• Problem: Quote the data below in full, please, without altering anything.

• Dataset records:
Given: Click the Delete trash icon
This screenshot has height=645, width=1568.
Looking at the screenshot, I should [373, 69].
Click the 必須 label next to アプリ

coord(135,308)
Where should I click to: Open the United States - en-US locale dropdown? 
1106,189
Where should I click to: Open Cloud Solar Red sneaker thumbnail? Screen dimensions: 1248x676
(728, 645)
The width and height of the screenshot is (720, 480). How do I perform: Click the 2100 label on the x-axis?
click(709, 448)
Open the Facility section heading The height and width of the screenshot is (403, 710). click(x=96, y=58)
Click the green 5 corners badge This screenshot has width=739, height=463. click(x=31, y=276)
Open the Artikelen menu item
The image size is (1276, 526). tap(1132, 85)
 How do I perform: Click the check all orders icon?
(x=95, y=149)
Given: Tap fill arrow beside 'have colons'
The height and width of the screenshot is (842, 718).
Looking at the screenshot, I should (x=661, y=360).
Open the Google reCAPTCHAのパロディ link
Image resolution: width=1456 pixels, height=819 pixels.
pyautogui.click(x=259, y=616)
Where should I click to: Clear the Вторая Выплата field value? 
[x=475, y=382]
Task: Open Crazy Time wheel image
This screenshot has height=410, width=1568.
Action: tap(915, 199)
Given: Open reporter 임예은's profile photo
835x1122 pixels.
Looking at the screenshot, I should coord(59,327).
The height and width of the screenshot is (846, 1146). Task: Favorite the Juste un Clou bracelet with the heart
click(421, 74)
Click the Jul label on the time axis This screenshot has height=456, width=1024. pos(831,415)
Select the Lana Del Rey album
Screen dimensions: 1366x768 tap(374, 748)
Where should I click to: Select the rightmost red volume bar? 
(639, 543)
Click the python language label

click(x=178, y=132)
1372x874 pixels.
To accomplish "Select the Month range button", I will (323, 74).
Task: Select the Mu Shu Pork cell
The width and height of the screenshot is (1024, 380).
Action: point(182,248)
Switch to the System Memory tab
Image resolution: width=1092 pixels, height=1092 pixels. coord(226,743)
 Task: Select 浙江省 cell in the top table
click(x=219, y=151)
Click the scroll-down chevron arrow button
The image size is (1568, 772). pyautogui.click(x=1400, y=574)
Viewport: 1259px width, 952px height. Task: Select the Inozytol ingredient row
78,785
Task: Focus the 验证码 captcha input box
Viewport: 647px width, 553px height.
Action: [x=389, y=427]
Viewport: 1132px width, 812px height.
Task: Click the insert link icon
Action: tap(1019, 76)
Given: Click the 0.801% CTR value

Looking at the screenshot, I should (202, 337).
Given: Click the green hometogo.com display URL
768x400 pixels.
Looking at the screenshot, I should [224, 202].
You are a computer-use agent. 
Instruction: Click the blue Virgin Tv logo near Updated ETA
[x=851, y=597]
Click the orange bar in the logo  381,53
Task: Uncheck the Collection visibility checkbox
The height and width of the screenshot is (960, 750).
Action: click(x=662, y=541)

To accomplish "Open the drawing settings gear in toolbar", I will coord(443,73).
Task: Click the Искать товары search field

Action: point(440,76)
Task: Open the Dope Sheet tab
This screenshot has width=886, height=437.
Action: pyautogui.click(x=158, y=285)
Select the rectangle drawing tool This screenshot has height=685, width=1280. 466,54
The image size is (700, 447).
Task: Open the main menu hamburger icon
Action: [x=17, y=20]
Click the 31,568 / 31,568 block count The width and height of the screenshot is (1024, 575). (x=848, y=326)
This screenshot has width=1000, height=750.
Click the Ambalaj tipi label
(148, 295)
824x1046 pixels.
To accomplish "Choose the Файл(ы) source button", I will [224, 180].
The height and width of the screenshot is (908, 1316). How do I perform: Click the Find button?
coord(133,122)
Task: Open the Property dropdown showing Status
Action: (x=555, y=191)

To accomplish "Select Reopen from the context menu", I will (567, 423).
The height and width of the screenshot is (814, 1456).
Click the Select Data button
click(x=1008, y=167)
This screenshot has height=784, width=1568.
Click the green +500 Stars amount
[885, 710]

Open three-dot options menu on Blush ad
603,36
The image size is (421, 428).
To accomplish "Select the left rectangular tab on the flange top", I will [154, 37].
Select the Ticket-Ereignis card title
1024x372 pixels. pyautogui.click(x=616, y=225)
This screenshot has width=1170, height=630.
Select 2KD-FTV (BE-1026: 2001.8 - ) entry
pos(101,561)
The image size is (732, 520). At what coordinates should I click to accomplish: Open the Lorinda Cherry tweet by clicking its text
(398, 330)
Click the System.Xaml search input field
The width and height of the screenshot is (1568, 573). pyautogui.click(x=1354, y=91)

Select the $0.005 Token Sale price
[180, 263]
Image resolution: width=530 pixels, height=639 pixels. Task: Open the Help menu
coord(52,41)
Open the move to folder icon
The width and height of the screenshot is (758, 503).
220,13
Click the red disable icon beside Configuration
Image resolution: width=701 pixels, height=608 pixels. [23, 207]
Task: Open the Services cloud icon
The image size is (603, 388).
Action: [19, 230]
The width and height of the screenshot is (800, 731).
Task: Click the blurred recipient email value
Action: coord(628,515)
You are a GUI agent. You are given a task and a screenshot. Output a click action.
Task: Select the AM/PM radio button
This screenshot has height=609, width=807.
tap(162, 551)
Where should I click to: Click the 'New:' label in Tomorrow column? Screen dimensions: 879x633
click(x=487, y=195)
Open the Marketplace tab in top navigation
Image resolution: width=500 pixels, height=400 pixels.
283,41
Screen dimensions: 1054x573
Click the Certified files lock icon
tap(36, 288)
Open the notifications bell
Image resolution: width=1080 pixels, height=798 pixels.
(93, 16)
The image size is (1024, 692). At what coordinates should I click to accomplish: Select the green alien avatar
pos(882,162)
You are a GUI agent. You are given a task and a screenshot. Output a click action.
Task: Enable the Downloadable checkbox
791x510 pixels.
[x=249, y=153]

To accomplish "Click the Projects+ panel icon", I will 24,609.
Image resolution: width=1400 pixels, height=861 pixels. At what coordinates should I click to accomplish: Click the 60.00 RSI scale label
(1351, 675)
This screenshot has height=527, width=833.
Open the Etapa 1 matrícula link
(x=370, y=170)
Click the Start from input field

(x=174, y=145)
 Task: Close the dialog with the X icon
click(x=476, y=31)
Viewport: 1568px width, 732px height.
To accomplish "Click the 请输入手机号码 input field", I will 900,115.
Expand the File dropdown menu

• Output below:
Given: Click the Delete trash icon
This screenshot has height=645, width=1568.
Looking at the screenshot, I should [373, 69].
Click the 必須 label next to アプリ

coord(135,308)
Where should I click to: Open the United States - en-US locale dropdown? 
1106,189
Where should I click to: Open Cloud Solar Red sneaker thumbnail? Screen dimensions: 1248x676
(728, 645)
The width and height of the screenshot is (720, 480). How do I perform: Click the 2100 label on the x-axis?
click(709, 448)
Open the Facility section heading The height and width of the screenshot is (403, 710). click(x=96, y=58)
Click the green 5 corners badge This screenshot has width=739, height=463. click(x=31, y=276)
Open the Artikelen menu item
The image size is (1276, 526). tap(1132, 85)
 How do I perform: Click the check all orders icon?
(x=95, y=149)
Given: Tap fill arrow beside 'have colons'
The height and width of the screenshot is (842, 718).
Looking at the screenshot, I should (x=661, y=360).
Open the Google reCAPTCHAのパロディ link
Image resolution: width=1456 pixels, height=819 pixels.
pyautogui.click(x=259, y=616)
Where should I click to: Clear the Вторая Выплата field value? 
[x=475, y=382]
Task: Open Crazy Time wheel image
This screenshot has height=410, width=1568.
Action: tap(915, 199)
Given: Open reporter 임예은's profile photo
835x1122 pixels.
Looking at the screenshot, I should coord(59,327).
The height and width of the screenshot is (846, 1146). Task: Favorite the Juste un Clou bracelet with the heart
click(421, 74)
Click the Jul label on the time axis This screenshot has height=456, width=1024. pos(831,415)
Select the Lana Del Rey album
Screen dimensions: 1366x768 tap(374, 748)
Where should I click to: Select the rightmost red volume bar? 
(639, 543)
Click the python language label

click(x=178, y=132)
1372x874 pixels.
To accomplish "Select the Month range button", I will (323, 74).
Task: Select the Mu Shu Pork cell
The width and height of the screenshot is (1024, 380).
Action: point(182,248)
Switch to the System Memory tab
Image resolution: width=1092 pixels, height=1092 pixels. coord(226,743)
 Task: Select 浙江省 cell in the top table
click(x=219, y=151)
Click the scroll-down chevron arrow button
The image size is (1568, 772). pyautogui.click(x=1400, y=574)
Viewport: 1259px width, 952px height. Task: Select the Inozytol ingredient row
78,785
Task: Focus the 验证码 captcha input box
Viewport: 647px width, 553px height.
Action: [x=389, y=427]
Viewport: 1132px width, 812px height.
Task: Click the insert link icon
Action: tap(1019, 76)
Given: Click the 0.801% CTR value

Looking at the screenshot, I should (202, 337).
Given: Click the green hometogo.com display URL
768x400 pixels.
Looking at the screenshot, I should [224, 202].
You are a computer-use agent. 
Instruction: Click the blue Virgin Tv logo near Updated ETA
[x=851, y=597]
Click the orange bar in the logo  381,53
Task: Uncheck the Collection visibility checkbox
The height and width of the screenshot is (960, 750).
Action: click(x=662, y=541)

To accomplish "Open the drawing settings gear in toolbar", I will coord(443,73).
Task: Click the Искать товары search field

Action: point(440,76)
Task: Open the Dope Sheet tab
This screenshot has width=886, height=437.
Action: pyautogui.click(x=158, y=285)
Select the rectangle drawing tool This screenshot has height=685, width=1280. 466,54
The image size is (700, 447).
Task: Open the main menu hamburger icon
Action: [x=17, y=20]
Click the 31,568 / 31,568 block count The width and height of the screenshot is (1024, 575). (x=848, y=326)
This screenshot has width=1000, height=750.
Click the Ambalaj tipi label
(148, 295)
824x1046 pixels.
To accomplish "Choose the Файл(ы) source button", I will [224, 180].
The height and width of the screenshot is (908, 1316). How do I perform: Click the Find button?
coord(133,122)
Task: Open the Property dropdown showing Status
Action: (x=555, y=191)

To accomplish "Select Reopen from the context menu", I will (567, 423).
The height and width of the screenshot is (814, 1456).
Click the Select Data button
click(x=1008, y=167)
This screenshot has height=784, width=1568.
Click the green +500 Stars amount
[885, 710]

Open three-dot options menu on Blush ad
603,36
The image size is (421, 428).
To accomplish "Select the left rectangular tab on the flange top", I will [154, 37].
Select the Ticket-Ereignis card title
1024x372 pixels. pyautogui.click(x=616, y=225)
This screenshot has width=1170, height=630.
Select 2KD-FTV (BE-1026: 2001.8 - ) entry
pos(101,561)
The image size is (732, 520). At what coordinates should I click to accomplish: Open the Lorinda Cherry tweet by clicking its text
(398, 330)
Click the System.Xaml search input field
The width and height of the screenshot is (1568, 573). pyautogui.click(x=1354, y=91)

Select the $0.005 Token Sale price
[180, 263]
Image resolution: width=530 pixels, height=639 pixels. Task: Open the Help menu
coord(52,41)
Open the move to folder icon
The width and height of the screenshot is (758, 503).
220,13
Click the red disable icon beside Configuration
Image resolution: width=701 pixels, height=608 pixels. [23, 207]
Task: Open the Services cloud icon
The image size is (603, 388).
Action: [19, 230]
The width and height of the screenshot is (800, 731).
Task: Click the blurred recipient email value
Action: coord(628,515)
You are a GUI agent. You are given a task and a screenshot. Output a click action.
Task: Select the AM/PM radio button
This screenshot has height=609, width=807.
tap(162, 551)
Where should I click to: Click the 'New:' label in Tomorrow column? Screen dimensions: 879x633
click(x=487, y=195)
Open the Marketplace tab in top navigation
Image resolution: width=500 pixels, height=400 pixels.
283,41
Screen dimensions: 1054x573
Click the Certified files lock icon
tap(36, 288)
Open the notifications bell
Image resolution: width=1080 pixels, height=798 pixels.
(93, 16)
The image size is (1024, 692). At what coordinates should I click to accomplish: Select the green alien avatar
pos(882,162)
You are a GUI agent. You are given a task and a screenshot. Output a click action.
Task: Enable the Downloadable checkbox
791x510 pixels.
[x=249, y=153]

To accomplish "Click the Projects+ panel icon", I will 24,609.
Image resolution: width=1400 pixels, height=861 pixels. At what coordinates should I click to accomplish: Click the 60.00 RSI scale label
(1351, 675)
This screenshot has height=527, width=833.
Open the Etapa 1 matrícula link
(x=370, y=170)
Click the Start from input field

(x=174, y=145)
 Task: Close the dialog with the X icon
click(x=476, y=31)
Viewport: 1568px width, 732px height.
To accomplish "Click the 请输入手机号码 input field", I will 900,115.
Expand the File dropdown menu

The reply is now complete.